## EXTRACTED RECORDS
-- Opening Marker --
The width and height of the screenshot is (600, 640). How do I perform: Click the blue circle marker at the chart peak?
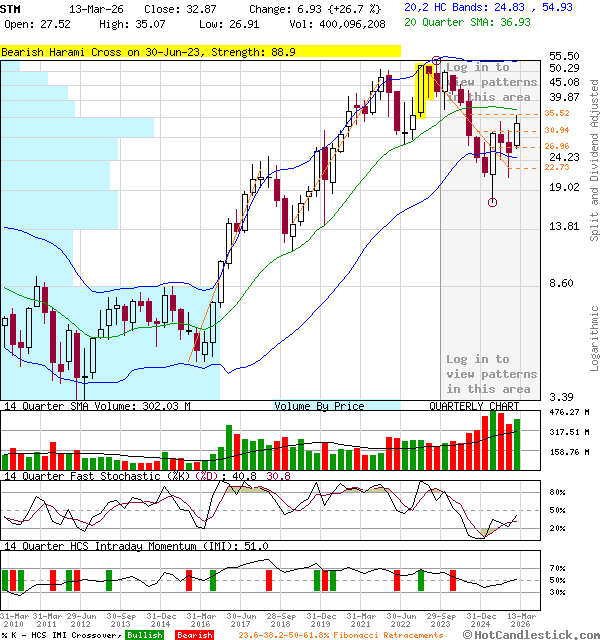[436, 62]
-- Closing Marker --
-- Opening Marker --
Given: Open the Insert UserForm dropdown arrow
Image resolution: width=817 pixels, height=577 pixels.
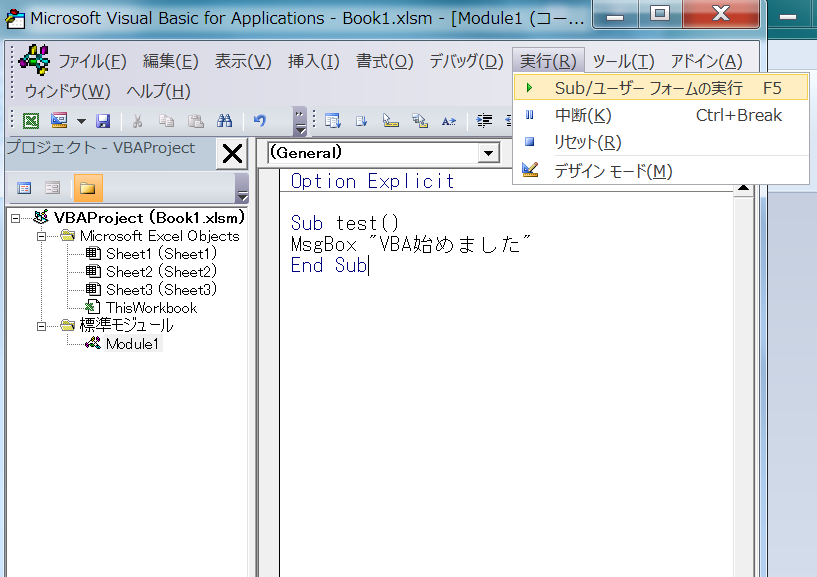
-- Closing Marker --
-- Opening Marker --
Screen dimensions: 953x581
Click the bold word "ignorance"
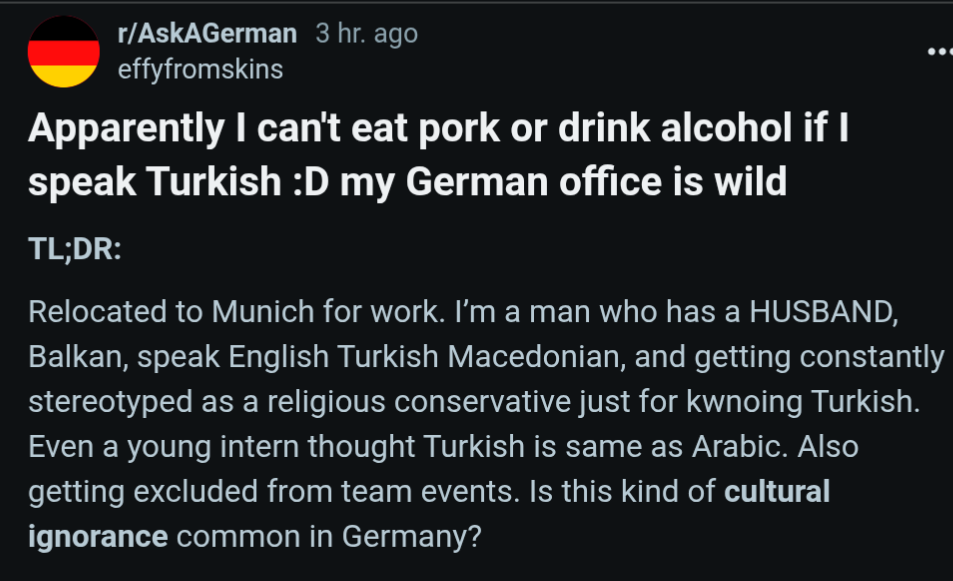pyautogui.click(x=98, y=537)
-- Closing Marker --
Print, from the entries above, the line with "Given: Open the", the line with "Image resolution: width=817" and all lines between them, exactly and with nothing else.

## EXPECTED ANSWER
Given: Open the Insert UserForm dropdown arrow
Image resolution: width=817 pixels, height=577 pixels.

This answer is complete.